He was later invited to play in Hong Kong by Mike Leonard and signed an 18-month contract with Instant-Dict after an initial trial period. However, further knee problems eventually led to him retiring again.

==Coaching and managerial career==
After retiring from his playing career Ian went to Hong Kong taking charge of Instant-Dict, a team in their top division, and also the national side in 1999 for the 2000 Asian Cup qualifiers. He also played non-league football for Salisbury City (1997–2000) and Farnborough Town (2000–2001).

After returning from Hong Kong he worked for a Leeds-based football agent but resigned after 3 years as he didn't enjoy the job. Ian set up his own contract hire and vehicle leasing company in 2003.

He took over the part-time managerial post at Havant & Waterlooville in November 2004. He currently lives in Southampton with his second wife and two teenage children.

On 3 October 2007, he was appointed manager at Conference South rivals Eastleigh, taking over from David Hughes. After five years in charge, he was dismissed on 11 September 2012.

Baird was appointed assistant manager at Sutton United in October 2014 under manager Paul Doswell. At the end of March 2019, Doswell was fired and Baird took over as caretaker manager. Baird left the club on 29 April 2019.

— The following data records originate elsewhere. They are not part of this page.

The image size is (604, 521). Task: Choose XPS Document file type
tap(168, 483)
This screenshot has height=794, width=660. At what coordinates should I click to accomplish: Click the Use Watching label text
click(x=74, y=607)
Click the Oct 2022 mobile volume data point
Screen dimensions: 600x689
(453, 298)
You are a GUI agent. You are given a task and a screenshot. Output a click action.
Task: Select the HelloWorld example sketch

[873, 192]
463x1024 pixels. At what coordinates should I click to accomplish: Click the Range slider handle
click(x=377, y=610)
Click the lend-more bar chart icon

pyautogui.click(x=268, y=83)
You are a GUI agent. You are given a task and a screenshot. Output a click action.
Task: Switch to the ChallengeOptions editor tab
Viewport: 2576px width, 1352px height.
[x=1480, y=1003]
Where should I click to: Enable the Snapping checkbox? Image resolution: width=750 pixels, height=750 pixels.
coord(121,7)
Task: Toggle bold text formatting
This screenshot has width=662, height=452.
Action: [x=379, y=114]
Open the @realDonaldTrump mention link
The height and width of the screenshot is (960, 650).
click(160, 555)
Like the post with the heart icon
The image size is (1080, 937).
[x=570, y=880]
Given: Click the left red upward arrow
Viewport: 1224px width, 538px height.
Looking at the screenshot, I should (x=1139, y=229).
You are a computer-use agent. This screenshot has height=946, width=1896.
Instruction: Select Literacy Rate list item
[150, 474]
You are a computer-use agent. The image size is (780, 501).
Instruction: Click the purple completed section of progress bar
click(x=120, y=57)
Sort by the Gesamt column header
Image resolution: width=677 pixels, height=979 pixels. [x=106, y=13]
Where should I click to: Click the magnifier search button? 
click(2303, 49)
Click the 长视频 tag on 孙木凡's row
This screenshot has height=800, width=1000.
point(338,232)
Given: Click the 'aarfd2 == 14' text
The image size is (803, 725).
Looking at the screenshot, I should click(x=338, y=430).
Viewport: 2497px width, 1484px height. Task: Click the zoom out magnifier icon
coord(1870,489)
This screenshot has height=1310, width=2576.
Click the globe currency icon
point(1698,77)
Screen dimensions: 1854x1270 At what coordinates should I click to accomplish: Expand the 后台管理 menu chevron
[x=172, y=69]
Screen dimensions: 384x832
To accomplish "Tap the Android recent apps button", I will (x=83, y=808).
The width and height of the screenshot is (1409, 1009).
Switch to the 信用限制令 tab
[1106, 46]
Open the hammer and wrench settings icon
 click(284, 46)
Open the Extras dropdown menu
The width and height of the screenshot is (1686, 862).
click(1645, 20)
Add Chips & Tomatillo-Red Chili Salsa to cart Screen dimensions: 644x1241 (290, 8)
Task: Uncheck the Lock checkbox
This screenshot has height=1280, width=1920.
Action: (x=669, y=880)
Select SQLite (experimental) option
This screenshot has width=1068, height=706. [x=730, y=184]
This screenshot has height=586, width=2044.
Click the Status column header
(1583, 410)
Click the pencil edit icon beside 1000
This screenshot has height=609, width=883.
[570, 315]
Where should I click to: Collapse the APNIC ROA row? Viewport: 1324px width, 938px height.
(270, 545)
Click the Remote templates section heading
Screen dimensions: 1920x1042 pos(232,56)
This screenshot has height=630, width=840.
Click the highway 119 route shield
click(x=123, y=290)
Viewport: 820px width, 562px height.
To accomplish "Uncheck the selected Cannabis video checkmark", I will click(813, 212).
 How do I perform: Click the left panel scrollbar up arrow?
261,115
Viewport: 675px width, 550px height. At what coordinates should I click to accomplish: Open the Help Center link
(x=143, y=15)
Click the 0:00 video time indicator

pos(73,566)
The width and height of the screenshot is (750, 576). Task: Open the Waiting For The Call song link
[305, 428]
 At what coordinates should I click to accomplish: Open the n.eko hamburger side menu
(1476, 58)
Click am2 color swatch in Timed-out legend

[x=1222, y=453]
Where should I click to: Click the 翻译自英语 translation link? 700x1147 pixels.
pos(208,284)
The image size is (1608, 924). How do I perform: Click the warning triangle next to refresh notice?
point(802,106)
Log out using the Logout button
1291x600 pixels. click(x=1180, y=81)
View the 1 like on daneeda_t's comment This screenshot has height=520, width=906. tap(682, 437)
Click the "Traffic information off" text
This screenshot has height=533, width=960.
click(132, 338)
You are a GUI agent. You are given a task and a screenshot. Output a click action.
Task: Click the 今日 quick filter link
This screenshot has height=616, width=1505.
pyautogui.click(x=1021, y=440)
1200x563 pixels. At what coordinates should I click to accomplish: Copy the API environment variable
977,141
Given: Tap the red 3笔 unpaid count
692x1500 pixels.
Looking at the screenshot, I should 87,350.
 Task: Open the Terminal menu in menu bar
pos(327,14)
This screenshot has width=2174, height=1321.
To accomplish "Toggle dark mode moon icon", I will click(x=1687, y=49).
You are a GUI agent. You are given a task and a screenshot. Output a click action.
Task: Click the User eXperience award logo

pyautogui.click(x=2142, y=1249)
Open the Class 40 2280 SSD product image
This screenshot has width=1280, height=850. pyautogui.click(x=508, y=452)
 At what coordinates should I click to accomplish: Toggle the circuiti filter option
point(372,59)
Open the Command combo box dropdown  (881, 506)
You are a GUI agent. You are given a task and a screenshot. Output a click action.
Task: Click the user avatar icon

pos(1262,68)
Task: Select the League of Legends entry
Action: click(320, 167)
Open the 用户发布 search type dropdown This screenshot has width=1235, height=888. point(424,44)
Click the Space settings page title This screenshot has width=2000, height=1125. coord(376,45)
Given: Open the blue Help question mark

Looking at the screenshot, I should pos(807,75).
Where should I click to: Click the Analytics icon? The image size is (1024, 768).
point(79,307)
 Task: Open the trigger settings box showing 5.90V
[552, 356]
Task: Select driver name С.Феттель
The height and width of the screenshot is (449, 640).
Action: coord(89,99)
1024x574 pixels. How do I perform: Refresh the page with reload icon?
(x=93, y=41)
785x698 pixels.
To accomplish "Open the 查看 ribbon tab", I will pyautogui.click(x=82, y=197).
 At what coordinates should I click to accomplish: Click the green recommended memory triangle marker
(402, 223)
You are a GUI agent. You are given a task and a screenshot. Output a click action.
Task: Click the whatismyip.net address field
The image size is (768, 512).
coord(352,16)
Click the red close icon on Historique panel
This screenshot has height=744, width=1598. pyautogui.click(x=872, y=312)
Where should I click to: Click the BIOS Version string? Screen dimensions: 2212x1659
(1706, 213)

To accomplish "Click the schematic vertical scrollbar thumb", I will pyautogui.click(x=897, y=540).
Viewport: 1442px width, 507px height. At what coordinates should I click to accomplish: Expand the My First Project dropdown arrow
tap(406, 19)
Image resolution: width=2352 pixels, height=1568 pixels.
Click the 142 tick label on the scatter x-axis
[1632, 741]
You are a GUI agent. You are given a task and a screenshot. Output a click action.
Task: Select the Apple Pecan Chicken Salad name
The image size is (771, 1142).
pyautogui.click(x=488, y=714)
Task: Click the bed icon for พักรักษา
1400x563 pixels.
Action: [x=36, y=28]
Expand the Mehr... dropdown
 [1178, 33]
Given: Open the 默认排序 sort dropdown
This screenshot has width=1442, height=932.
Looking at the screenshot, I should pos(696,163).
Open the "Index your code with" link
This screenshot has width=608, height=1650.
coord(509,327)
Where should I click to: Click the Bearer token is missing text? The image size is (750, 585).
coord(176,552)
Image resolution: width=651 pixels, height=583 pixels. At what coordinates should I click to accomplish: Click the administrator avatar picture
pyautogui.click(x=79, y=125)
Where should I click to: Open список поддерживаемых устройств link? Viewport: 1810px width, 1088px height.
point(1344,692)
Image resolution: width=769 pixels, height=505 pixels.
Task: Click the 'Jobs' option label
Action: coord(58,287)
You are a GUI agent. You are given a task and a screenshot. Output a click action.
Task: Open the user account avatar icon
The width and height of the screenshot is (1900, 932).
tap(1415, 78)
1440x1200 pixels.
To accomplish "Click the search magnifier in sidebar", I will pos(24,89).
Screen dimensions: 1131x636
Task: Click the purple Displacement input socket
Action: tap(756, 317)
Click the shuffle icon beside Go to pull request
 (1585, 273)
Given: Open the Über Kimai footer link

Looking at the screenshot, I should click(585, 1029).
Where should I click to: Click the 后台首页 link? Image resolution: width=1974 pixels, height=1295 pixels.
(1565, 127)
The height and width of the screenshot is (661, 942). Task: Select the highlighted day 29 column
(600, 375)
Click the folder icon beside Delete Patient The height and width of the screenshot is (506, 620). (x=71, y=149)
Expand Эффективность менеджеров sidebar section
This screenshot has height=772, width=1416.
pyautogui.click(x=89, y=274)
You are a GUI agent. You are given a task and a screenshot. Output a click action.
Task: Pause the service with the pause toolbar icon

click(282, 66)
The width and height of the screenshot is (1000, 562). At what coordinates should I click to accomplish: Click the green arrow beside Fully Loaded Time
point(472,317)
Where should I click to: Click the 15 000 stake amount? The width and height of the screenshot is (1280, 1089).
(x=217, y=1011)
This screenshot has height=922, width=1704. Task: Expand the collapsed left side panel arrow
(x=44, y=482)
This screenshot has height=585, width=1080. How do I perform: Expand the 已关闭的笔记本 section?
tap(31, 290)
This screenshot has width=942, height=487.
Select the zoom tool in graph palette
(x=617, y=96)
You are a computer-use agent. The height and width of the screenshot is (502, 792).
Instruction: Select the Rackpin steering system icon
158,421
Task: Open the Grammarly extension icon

In May 2019, Paul Doswell was appointed manager of Havant & Waterlooville and Baird followed him as his assistant. Baird resigned in August 2023.

==Life outside football==
Baird's authorised biography, Bairdy's Gonna Get Ya!: The Ian Baird Story, written by Marc Bracha, was published in September 2013.

==Honours==
Plymouth Argyle
- Football League Third Division play-offs: 1996

==Notes==
a. The first goal in the 3–0 win for Plymouth Argyle at Lincoln City on 30 September 1995 that was originally given to Baird was later credited as an own-goal.

== Bibliography ==
- Mourant, Andrew (1992). "Leeds United Player By Player"
- Rowley, Les (2005). "Where are They Now?"